PROVIDED ENTRIES:
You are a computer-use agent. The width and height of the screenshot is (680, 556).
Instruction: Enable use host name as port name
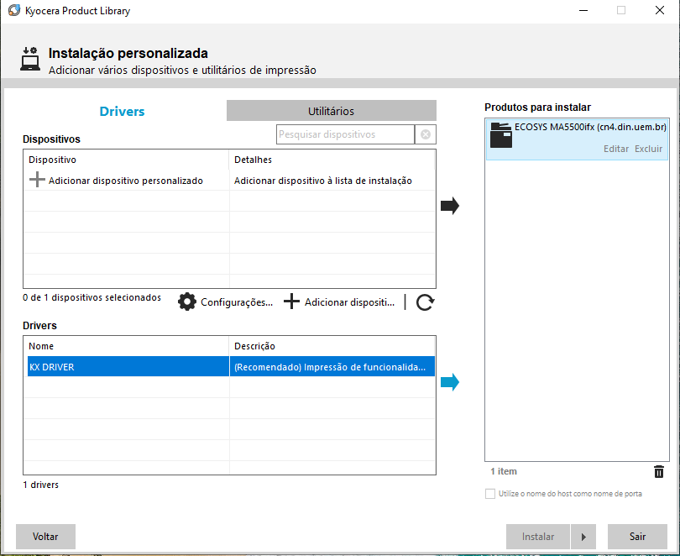490,494
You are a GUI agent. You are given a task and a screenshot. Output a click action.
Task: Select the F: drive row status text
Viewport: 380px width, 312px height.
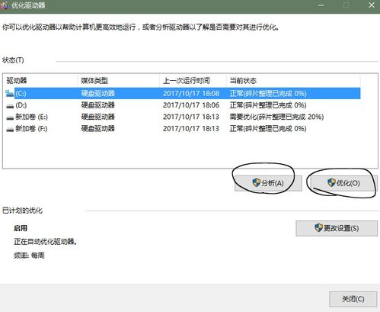(268, 129)
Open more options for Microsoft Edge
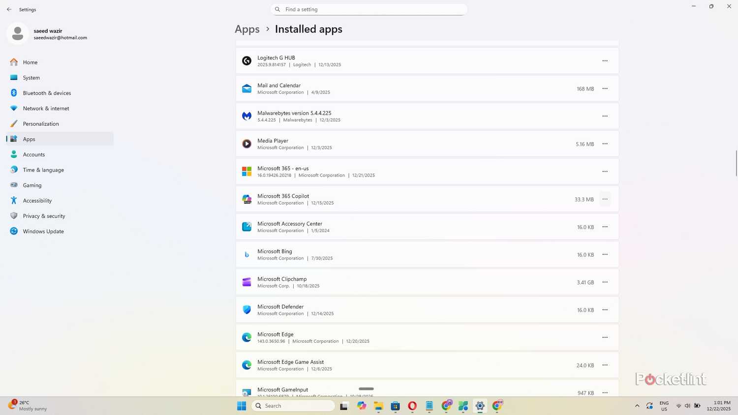The image size is (738, 415). 605,337
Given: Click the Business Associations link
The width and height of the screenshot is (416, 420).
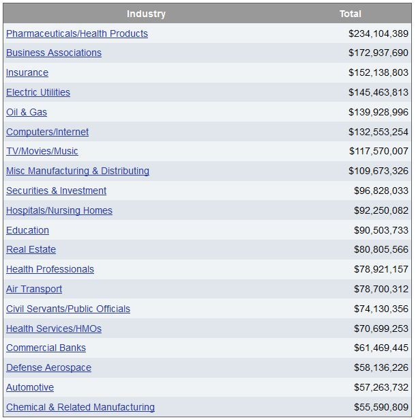Looking at the screenshot, I should pos(54,53).
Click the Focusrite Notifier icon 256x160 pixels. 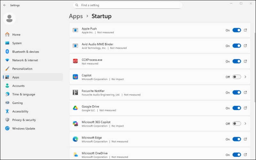pyautogui.click(x=76, y=92)
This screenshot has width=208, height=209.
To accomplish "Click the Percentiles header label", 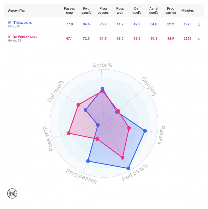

PROBLEM TO SOLVE: From the data above, pick out each line containing "agent" and copy it.

REPLY TO THE EXERCISE:
You are a computer-use agent. The width and height of the screenshot is (680, 556).
You are a GUI agent. You are given a task and a screenshot. Output a click action.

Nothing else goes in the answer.